Заметив снижение эффективности неприятельского огня, Хэрвуд в 7.10 повернул влево, опять ограничив углы обстрела носовыми башнями. По английским данным, “Шпее” дважды на протяжении 8 минут ставил дымзавесы и непрерывно маневрировал. В 7.22 дистанция по дальномеру “Аякса” составила всего 54 кбт. 1-й дивизион чуть отвернул вправо, поскольку 11-дюймовые залпы стали накрывать крейсера (после 7.16 в непосредственной близости от флагмана упало не менее 9 снарядов). А в 7.25 последовала расплата за смелость: 280-мм снаряд пробил барбет возвышенной кормовой башни “Аякса”, полностью выведя ее из строя, и ударился в следующий барбет, заклинив и его. Корабль лишился кормовой группы артиллерии, в дополнение отказала одна из подач в башне “В” (возвышенная носовая). “Аякс” остался с 3 боеспособными орудиями, и командующий отрядом приказал отвернуть на 4 румба к северу. В 7.31 с самолета поступило донесение о следах торпед спереди по курсу. Действительно, “Шпее” находился в отличной ситуации для использования своих торпедных аппаратов, удобно расположенных в корме, однако, по немецким данным, успел выпустить только одну торпеду, поскольку в этот момент (7.17) Лангсдорф заложил крутой “вираж” влево, уклоняясь от мифического торпедного залпа англичан. На деле “Аякс” выпустил 4 торпеды из левого аппарата только в 7.27. Избегая торпед (или единственной торпеды?), оба крейсера развернулись влево почти на 90° в промежутке с 7.32 до 7.34.

Граф Шпее” в это время совершал очередной маневр уклонения. По свидетельствам очевидцев, одна из торпед прошла буквально в нескольких метрах от борта. (Это событие относится примерно к 7.15, когда, по английским данным, ни одна из торпед еще не покинула аппарата. Чтобы “прибыть” к данному времени с дистанции 70 — 85 кбт, они должны были быть выпущены примерно около 7.00 — прямо в корму “немцу”. Маловероятно, чтобы англичане атаковали из столь безнадежной позиции. Скорее очевидцы стали жертвой “оптического обмана”, часто случающегося в ходе напряженного боя.) В 7.28 “карманный линкор” поставил, по английским данным, дымзавесу и сделал очередной зигзаг диаметром примерно 10—12 кбт, за чем последовала еще одна завеса и поворот на ост. В результате шедшие гораздо более спрямленным курсом крейсера в 7.34 сблизились на минимальное расстояние в бою — 40 кбт, находясь прямо за кормой “Шпее”. Однако путаница с целями для главного калибра завершилась, и огонь “броненосца” вновь стал точным. В 7.34 осколки от близкого разрыва снесли верхушку мачты “Аякса” со всеми антеннами. Хэрвуд почувствовал, что “запахло жареным”. На мостик поступали неутешительные сведения: в действии только 3 орудия, причем и для них осталось не более 20% боезапаса. Хотя “Ахиллес” находился в гораздо более боеспособном состоянии, командующий не мог не думать о том, что миновало всего лишь 1 час 20 минут с начала боя, что сейчас — только раннее утро, противник “показал корму” и в течение ближайших 20 минут будет неуязвим для торпед, которых, кстати, осталось не так уж много. В этих условиях трудно рассчитывать на нанесение тяжелых повреждений “броненосцу”, сохранившему хороший ход и способность точно стрелять. В 7.42 Хэрвуд приказал поставить дым-завесу и лечь на западный курс.

▶ [МАТЕРИАЛЫ УПРАЖНЕНИЯ]:
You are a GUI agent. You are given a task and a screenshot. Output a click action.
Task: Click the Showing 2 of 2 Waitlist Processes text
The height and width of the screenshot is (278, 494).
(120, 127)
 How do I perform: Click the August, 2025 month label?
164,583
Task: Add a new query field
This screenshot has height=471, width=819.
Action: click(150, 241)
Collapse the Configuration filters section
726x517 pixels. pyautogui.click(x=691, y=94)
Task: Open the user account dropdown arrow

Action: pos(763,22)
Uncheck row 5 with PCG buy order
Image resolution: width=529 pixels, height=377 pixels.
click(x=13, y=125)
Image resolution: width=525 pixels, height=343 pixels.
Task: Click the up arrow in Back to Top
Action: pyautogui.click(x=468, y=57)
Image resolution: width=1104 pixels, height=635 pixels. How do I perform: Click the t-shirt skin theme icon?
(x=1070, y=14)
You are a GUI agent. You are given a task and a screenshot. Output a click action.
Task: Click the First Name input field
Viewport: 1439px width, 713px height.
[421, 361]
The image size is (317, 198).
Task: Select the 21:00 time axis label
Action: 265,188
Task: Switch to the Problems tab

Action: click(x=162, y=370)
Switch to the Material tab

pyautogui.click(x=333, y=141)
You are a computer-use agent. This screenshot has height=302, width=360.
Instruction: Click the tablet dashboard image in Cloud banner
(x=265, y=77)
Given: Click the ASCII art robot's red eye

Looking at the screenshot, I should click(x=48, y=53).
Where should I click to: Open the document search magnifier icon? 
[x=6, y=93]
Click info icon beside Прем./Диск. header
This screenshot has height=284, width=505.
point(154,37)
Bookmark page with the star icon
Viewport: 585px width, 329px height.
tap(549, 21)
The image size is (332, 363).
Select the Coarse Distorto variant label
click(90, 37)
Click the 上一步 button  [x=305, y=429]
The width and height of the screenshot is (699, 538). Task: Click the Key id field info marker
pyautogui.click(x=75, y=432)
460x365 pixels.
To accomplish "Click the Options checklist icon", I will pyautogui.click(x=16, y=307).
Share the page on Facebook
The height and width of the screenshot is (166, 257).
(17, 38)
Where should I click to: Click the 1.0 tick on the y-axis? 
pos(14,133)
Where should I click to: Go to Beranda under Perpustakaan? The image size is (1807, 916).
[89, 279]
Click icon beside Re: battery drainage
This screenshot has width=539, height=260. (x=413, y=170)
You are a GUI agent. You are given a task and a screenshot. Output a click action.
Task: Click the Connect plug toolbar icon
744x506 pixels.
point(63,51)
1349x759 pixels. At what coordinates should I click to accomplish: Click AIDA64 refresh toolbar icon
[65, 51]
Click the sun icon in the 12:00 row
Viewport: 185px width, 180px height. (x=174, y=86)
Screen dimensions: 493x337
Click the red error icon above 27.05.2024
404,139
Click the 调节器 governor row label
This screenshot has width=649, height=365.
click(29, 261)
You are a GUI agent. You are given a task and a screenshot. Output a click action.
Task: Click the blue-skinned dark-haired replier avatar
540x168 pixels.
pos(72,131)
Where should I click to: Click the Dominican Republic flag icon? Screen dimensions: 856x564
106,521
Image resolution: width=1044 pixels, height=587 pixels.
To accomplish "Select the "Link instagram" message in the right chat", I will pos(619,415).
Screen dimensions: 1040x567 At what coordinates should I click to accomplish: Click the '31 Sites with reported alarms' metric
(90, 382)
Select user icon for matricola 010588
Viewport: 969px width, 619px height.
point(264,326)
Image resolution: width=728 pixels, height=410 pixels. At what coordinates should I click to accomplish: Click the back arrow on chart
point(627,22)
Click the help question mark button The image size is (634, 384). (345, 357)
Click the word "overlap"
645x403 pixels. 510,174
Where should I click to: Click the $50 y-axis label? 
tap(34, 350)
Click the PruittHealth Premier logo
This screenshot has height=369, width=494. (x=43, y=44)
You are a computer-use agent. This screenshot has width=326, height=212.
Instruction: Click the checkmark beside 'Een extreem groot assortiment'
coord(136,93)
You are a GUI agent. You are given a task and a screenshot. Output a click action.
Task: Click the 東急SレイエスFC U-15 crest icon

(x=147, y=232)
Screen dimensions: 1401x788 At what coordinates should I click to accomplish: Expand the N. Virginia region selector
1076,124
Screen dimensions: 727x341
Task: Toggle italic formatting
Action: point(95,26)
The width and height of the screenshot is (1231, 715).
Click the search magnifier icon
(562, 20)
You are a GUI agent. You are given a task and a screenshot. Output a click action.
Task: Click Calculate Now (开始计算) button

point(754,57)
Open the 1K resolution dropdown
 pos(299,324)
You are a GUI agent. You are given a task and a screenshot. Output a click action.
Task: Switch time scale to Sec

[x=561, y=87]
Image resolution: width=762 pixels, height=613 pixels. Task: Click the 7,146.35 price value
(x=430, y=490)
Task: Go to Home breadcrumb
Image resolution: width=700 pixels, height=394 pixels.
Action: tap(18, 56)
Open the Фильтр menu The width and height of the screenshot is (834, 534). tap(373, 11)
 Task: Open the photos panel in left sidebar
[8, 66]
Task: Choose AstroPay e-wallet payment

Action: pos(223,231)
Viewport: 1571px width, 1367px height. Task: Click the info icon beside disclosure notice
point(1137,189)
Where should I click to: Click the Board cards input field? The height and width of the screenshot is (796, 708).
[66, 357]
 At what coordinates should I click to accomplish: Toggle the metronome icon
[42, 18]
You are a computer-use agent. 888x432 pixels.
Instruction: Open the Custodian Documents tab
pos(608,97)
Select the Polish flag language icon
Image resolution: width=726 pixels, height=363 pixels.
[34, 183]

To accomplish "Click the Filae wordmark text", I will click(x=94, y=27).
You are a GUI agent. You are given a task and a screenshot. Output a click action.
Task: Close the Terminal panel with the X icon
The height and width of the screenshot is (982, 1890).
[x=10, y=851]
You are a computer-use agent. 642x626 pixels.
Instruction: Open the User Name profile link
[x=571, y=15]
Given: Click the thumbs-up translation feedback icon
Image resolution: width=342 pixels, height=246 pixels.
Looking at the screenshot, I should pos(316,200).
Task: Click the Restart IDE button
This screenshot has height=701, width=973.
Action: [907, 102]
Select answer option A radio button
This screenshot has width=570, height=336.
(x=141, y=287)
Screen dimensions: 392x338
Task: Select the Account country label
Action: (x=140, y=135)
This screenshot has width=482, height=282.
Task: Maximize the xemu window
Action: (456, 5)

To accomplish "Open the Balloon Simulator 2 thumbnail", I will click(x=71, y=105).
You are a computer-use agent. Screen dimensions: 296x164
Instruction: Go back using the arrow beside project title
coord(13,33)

▶ [ЗАДАЧИ И ЗАДАНИЯ]:
[A] Объясните по отрывку о бое, почему «Шпее», согласно немецким данным, успел выпустить только одну торпеду.
[B] Масштабируйте записи начиная со строки с «460x365 pixels.» и далее до строки с «pos(14,133)» включительно. Перепишите эти строки вместе с запросами, умножив каждую координату в ответах на 2,25 и округлив результат до целого, причем половины округляются вверх.
Отрывок и записи представляют собой отдельные, не связанные между собой материалы.

▶ [ОТВЕТЫ К УПРАЖНЕНИЯМ]:
[A] В этот момент (7.17) Лангсдорф заложил крутой вираж влево, уклоняясь от торпедного залпа англичан. Этого залпа на самом деле не было, и в отрывке он назван мифическим.

[B]
460x365 pixels.
To accomplish "Click the Options checklist icon", I will pyautogui.click(x=36, y=691).
Share the page on Facebook
The height and width of the screenshot is (166, 257).
(38, 86)
Where should I click to: Click the 1.0 tick on the y-axis? 
pos(32,299)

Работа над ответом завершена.